Y llevé a cabo el asesinato.

El perro escapó, gruñendo y ladrando, y regresó cuando yo hube terminado. Me puse en pie, me aparté del hombre y le miré: mi primera muerte puramente por placer. El perro lamió la fría y arrugada cara del hombre, mirándome de soslayo, luego encontró la herida abierta. El perro frunció el ceño y empezó a gemir, olvidándose de mí, mientras chupaba el cuello inerte de su propietario. Sacudió la herida con los dientes, mordisqueando cuidadosamente los bordes con sus pequeños e ineficaces incisivos y yo le ahuyenté, luego me quité la toalla de los hombros y cubrí al hombre con ella.

Puse una bota sobre el pecho del hombre y miré al cielo con un apremio dramático. Levanté los brazos como para abrazar el frío cielo de la noche con sus millones de estrellas parpadeantes y grité:

—¡Ahora lo comprendo, Boyd! ¡Lo comprendo! ¡Tú y yo somos de la misma calaña!

Y luego me reí, porque Boyd aún no lo sabía. Y me volví a reír, consciente de que los placeres del universo, los goces de la eternidad me pertenecían.

Apeñusqué la toalla alrededor del cuello del hombre, justo por encima de la solapa de piel de castor de su abrigo, como si fuera una bufanda. Asusté otra vez al perro, aplaudiendo para ahuyentarlo y luego volví a la casita de Lewis, donde me duché y me dejé caer sobre la cama, maravillada del placer de matar, preguntándome a quién intentaba agradar.

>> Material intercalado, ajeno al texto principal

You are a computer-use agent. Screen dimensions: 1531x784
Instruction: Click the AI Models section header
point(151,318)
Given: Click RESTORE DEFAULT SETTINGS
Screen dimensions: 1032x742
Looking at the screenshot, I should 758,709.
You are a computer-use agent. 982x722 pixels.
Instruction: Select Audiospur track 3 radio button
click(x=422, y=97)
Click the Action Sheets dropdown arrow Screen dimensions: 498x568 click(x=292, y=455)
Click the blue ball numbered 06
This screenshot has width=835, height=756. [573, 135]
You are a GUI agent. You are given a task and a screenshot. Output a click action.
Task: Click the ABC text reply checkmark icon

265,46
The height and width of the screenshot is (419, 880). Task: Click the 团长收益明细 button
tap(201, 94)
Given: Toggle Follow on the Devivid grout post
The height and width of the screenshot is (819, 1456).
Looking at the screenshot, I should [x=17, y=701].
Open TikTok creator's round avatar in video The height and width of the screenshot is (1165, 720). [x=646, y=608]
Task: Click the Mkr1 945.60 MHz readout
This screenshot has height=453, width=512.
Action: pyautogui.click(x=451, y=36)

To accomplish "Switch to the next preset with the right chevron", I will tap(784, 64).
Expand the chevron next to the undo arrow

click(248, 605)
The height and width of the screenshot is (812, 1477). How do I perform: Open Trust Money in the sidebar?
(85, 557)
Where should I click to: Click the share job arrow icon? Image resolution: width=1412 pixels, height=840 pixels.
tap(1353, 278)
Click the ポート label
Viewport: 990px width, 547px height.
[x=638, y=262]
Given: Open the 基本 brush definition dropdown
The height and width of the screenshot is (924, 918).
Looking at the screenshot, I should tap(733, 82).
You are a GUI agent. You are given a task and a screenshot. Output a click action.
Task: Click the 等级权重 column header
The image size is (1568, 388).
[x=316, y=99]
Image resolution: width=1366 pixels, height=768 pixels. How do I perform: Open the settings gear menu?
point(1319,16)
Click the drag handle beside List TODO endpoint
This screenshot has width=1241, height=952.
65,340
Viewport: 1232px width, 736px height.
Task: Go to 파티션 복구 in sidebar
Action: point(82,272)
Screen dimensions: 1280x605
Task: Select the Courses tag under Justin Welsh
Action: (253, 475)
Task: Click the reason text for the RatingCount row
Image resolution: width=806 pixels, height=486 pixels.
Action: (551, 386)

Esa noche estaba un poco nervioso. Había pasado todo el día sentado con Julie, mientras ella lloraba y frotaba ese diamante de su dedo También aguardaba la cacería de esa noche. Estaba algo tenso.

Angelina era demasiado joven, ahora que lo pienso. Tendría sólo unos… bueno, no sé, pero era joven. En realidad era solo una niña. De no haber estado tan nervioso, probablemente lo habría notado y no la habría agobiado. Pero no lo hice, no lo hice.

Así que discutimos. Es difícil decir exactamente por que discutimos, el caso es que ella terminó por bajar de la camioneta y largarse por la calle. Intenté detenerla, pero Angelina es muy terca. Yo no soportaba su obstinación, así que supe cuando darme por vencido. Nada la haría cambiar de opinión.

Ves, ahí es donde empiezan los problemas. A veces encuentras en chorros huérfanos —zorros, coyotes— y son buenas mascotas, porque son bastante jóvenes. Pero llega un momento en la vida de un cachorro salvaje en que ya es demasiado mayor para domesticarlo, e intentar quedárselo es una pérdida de tiempo. Seguía pensando que quizá si no la hubiera dejado marchar… aún era tan joven… Entonces tal vez fuera mi instinto el que me dijo que ya había traspasado ese umbral.

Ésa fue la última vez que la vi en una buena temporada. Había mucho que hacer en la ciudad, apenas tenía tiempo para pensar en ella, aunque nunca la aparté de la mente. Yo ayudaba al sheriff haciendo el trabajo de a pie del caso y fue entonces cuando… cuando vi la toalla, Jesús, la toalla y entonces lo supe. No podía creerlo, por eso no se lo dije a nadie. Pero lo supe. Fue entonces cuando empecé a buscarla seriamente. Tardé mucho tiempo, pero la encontré.